EXERCISE: Repeat the listing below in full.

GIVEN INFORMATION:
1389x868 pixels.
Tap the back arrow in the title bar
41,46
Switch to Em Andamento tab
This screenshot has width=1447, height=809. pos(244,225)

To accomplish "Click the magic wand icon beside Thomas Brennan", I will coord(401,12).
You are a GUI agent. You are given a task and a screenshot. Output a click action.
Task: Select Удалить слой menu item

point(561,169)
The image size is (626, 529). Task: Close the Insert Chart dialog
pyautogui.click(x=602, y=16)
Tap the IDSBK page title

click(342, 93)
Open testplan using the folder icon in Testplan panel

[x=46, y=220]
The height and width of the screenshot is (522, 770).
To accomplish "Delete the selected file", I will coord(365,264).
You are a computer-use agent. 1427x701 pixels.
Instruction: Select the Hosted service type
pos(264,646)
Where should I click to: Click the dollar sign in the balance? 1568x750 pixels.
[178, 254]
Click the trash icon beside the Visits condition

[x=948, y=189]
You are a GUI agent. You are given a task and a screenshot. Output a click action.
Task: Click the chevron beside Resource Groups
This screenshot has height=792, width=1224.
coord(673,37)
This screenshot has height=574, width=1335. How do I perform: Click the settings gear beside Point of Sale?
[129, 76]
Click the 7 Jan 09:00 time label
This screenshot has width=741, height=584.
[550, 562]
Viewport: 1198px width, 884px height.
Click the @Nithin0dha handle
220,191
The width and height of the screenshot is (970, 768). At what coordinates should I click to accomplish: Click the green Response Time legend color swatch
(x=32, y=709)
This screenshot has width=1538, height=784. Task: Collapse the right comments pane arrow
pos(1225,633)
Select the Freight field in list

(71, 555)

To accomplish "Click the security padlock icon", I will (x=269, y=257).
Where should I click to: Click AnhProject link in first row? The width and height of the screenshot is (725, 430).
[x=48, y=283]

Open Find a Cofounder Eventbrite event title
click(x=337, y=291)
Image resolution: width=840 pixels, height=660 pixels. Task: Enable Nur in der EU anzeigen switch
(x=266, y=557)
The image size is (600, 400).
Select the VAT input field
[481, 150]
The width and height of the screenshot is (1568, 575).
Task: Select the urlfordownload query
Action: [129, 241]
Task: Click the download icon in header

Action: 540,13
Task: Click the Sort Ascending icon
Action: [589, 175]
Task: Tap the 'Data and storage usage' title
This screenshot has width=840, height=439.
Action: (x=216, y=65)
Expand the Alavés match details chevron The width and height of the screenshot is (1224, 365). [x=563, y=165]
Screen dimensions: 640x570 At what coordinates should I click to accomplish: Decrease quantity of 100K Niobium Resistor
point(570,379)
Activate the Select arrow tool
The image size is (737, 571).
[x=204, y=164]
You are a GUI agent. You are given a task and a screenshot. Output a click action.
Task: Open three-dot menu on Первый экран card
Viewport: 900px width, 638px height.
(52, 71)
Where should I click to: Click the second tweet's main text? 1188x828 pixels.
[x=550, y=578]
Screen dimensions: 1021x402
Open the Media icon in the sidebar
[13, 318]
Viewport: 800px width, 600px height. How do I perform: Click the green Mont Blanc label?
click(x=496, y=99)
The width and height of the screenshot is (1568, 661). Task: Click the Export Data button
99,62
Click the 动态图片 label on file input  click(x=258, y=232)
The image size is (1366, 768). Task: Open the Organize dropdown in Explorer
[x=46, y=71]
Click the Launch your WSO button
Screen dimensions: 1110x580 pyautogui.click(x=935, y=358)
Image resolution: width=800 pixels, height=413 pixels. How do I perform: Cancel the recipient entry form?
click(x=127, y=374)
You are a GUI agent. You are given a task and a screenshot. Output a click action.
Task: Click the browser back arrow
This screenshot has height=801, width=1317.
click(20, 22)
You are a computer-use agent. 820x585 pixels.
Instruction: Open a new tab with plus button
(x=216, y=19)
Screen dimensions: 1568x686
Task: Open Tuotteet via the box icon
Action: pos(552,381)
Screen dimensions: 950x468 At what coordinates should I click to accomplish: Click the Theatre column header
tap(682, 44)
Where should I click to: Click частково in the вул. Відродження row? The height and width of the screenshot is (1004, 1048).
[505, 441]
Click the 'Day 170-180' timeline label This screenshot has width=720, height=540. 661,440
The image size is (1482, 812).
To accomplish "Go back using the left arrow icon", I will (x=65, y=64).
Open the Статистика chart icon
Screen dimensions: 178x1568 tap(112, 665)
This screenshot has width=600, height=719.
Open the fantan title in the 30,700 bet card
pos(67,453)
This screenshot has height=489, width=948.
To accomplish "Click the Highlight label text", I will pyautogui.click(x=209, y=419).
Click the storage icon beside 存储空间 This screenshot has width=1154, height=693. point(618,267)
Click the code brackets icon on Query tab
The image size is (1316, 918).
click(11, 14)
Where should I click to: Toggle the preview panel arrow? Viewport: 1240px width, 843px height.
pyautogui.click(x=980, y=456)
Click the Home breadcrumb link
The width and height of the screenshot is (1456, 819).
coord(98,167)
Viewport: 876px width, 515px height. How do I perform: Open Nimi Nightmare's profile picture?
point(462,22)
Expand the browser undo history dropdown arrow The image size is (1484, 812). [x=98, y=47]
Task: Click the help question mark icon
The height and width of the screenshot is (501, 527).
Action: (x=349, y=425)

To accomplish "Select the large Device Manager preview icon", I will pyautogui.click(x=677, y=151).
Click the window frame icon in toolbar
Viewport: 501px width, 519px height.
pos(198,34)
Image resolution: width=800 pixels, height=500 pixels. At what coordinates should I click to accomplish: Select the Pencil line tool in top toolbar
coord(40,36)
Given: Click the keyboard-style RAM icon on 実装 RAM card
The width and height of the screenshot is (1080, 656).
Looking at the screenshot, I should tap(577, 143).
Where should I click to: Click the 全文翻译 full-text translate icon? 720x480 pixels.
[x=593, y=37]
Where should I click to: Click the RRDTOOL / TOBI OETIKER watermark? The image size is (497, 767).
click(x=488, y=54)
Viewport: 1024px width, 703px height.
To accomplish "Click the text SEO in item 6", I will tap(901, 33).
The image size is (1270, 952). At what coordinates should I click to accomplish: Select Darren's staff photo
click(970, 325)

TASK ANSWER:
1389x868 pixels.
Tap the back arrow in the title bar
41,46
Switch to Em Andamento tab
This screenshot has width=1447, height=809. pos(244,225)

To accomplish "Click the magic wand icon beside Thomas Brennan", I will coord(401,12).
You are a GUI agent. You are given a task and a screenshot. Output a click action.
Task: Select Удалить слой menu item

point(561,169)
The image size is (626, 529). Task: Close the Insert Chart dialog
pyautogui.click(x=602, y=16)
Tap the IDSBK page title

click(342, 93)
Open testplan using the folder icon in Testplan panel

[x=46, y=220]
The height and width of the screenshot is (522, 770).
To accomplish "Delete the selected file", I will coord(365,264).
You are a computer-use agent. 1427x701 pixels.
Instruction: Select the Hosted service type
pos(264,646)
Where should I click to: Click the dollar sign in the balance? 1568x750 pixels.
[178, 254]
Click the trash icon beside the Visits condition

[x=948, y=189]
You are a GUI agent. You are given a task and a screenshot. Output a click action.
Task: Click the chevron beside Resource Groups
This screenshot has height=792, width=1224.
coord(673,37)
This screenshot has height=574, width=1335. How do I perform: Click the settings gear beside Point of Sale?
[129, 76]
Click the 7 Jan 09:00 time label
This screenshot has width=741, height=584.
[550, 562]
Viewport: 1198px width, 884px height.
Click the @Nithin0dha handle
220,191
The width and height of the screenshot is (970, 768). At what coordinates should I click to accomplish: Click the green Response Time legend color swatch
(x=32, y=709)
This screenshot has width=1538, height=784. Task: Collapse the right comments pane arrow
pos(1225,633)
Select the Freight field in list

(71, 555)

To accomplish "Click the security padlock icon", I will (x=269, y=257).
Where should I click to: Click AnhProject link in first row? The width and height of the screenshot is (725, 430).
[x=48, y=283]

Open Find a Cofounder Eventbrite event title
click(x=337, y=291)
Image resolution: width=840 pixels, height=660 pixels. Task: Enable Nur in der EU anzeigen switch
(x=266, y=557)
The image size is (600, 400).
Select the VAT input field
[481, 150]
The width and height of the screenshot is (1568, 575).
Task: Select the urlfordownload query
Action: [129, 241]
Task: Click the download icon in header

Action: 540,13
Task: Click the Sort Ascending icon
Action: [589, 175]
Task: Tap the 'Data and storage usage' title
This screenshot has width=840, height=439.
Action: (x=216, y=65)
Expand the Alavés match details chevron The width and height of the screenshot is (1224, 365). [x=563, y=165]
Screen dimensions: 640x570 At what coordinates should I click to accomplish: Decrease quantity of 100K Niobium Resistor
point(570,379)
Activate the Select arrow tool
The image size is (737, 571).
[x=204, y=164]
You are a GUI agent. You are given a task and a screenshot. Output a click action.
Task: Open three-dot menu on Первый экран card
Viewport: 900px width, 638px height.
(52, 71)
Where should I click to: Click the second tweet's main text? 1188x828 pixels.
[x=550, y=578]
Screen dimensions: 1021x402
Open the Media icon in the sidebar
[13, 318]
Viewport: 800px width, 600px height. How do I perform: Click the green Mont Blanc label?
click(x=496, y=99)
The width and height of the screenshot is (1568, 661). Task: Click the Export Data button
99,62
Click the 动态图片 label on file input  click(x=258, y=232)
The image size is (1366, 768). Task: Open the Organize dropdown in Explorer
[x=46, y=71]
Click the Launch your WSO button
Screen dimensions: 1110x580 pyautogui.click(x=935, y=358)
Image resolution: width=800 pixels, height=413 pixels. How do I perform: Cancel the recipient entry form?
click(x=127, y=374)
You are a GUI agent. You are given a task and a screenshot. Output a click action.
Task: Click the browser back arrow
This screenshot has height=801, width=1317.
click(20, 22)
You are a computer-use agent. 820x585 pixels.
Instruction: Open a new tab with plus button
(x=216, y=19)
Screen dimensions: 1568x686
Task: Open Tuotteet via the box icon
Action: pos(552,381)
Screen dimensions: 950x468 At what coordinates should I click to accomplish: Click the Theatre column header
tap(682, 44)
Where should I click to: Click частково in the вул. Відродження row? The height and width of the screenshot is (1004, 1048).
[505, 441]
Click the 'Day 170-180' timeline label This screenshot has width=720, height=540. 661,440
The image size is (1482, 812).
To accomplish "Go back using the left arrow icon", I will (x=65, y=64).
Open the Статистика chart icon
Screen dimensions: 178x1568 tap(112, 665)
This screenshot has width=600, height=719.
Open the fantan title in the 30,700 bet card
pos(67,453)
This screenshot has height=489, width=948.
To accomplish "Click the Highlight label text", I will pyautogui.click(x=209, y=419).
Click the storage icon beside 存储空间 This screenshot has width=1154, height=693. point(618,267)
Click the code brackets icon on Query tab
The image size is (1316, 918).
click(11, 14)
Where should I click to: Toggle the preview panel arrow? Viewport: 1240px width, 843px height.
pyautogui.click(x=980, y=456)
Click the Home breadcrumb link
The width and height of the screenshot is (1456, 819).
coord(98,167)
Viewport: 876px width, 515px height. How do I perform: Open Nimi Nightmare's profile picture?
point(462,22)
Expand the browser undo history dropdown arrow The image size is (1484, 812). [x=98, y=47]
Task: Click the help question mark icon
The height and width of the screenshot is (501, 527).
Action: (x=349, y=425)

To accomplish "Select the large Device Manager preview icon", I will pyautogui.click(x=677, y=151).
Click the window frame icon in toolbar
Viewport: 501px width, 519px height.
pos(198,34)
Image resolution: width=800 pixels, height=500 pixels. At what coordinates should I click to accomplish: Select the Pencil line tool in top toolbar
coord(40,36)
Given: Click the keyboard-style RAM icon on 実装 RAM card
The width and height of the screenshot is (1080, 656).
Looking at the screenshot, I should tap(577, 143).
Where should I click to: Click the 全文翻译 full-text translate icon? 720x480 pixels.
[x=593, y=37]
Where should I click to: Click the RRDTOOL / TOBI OETIKER watermark? The image size is (497, 767).
click(x=488, y=54)
Viewport: 1024px width, 703px height.
To accomplish "Click the text SEO in item 6", I will tap(901, 33).
The image size is (1270, 952). At what coordinates should I click to accomplish: Select Darren's staff photo
click(970, 325)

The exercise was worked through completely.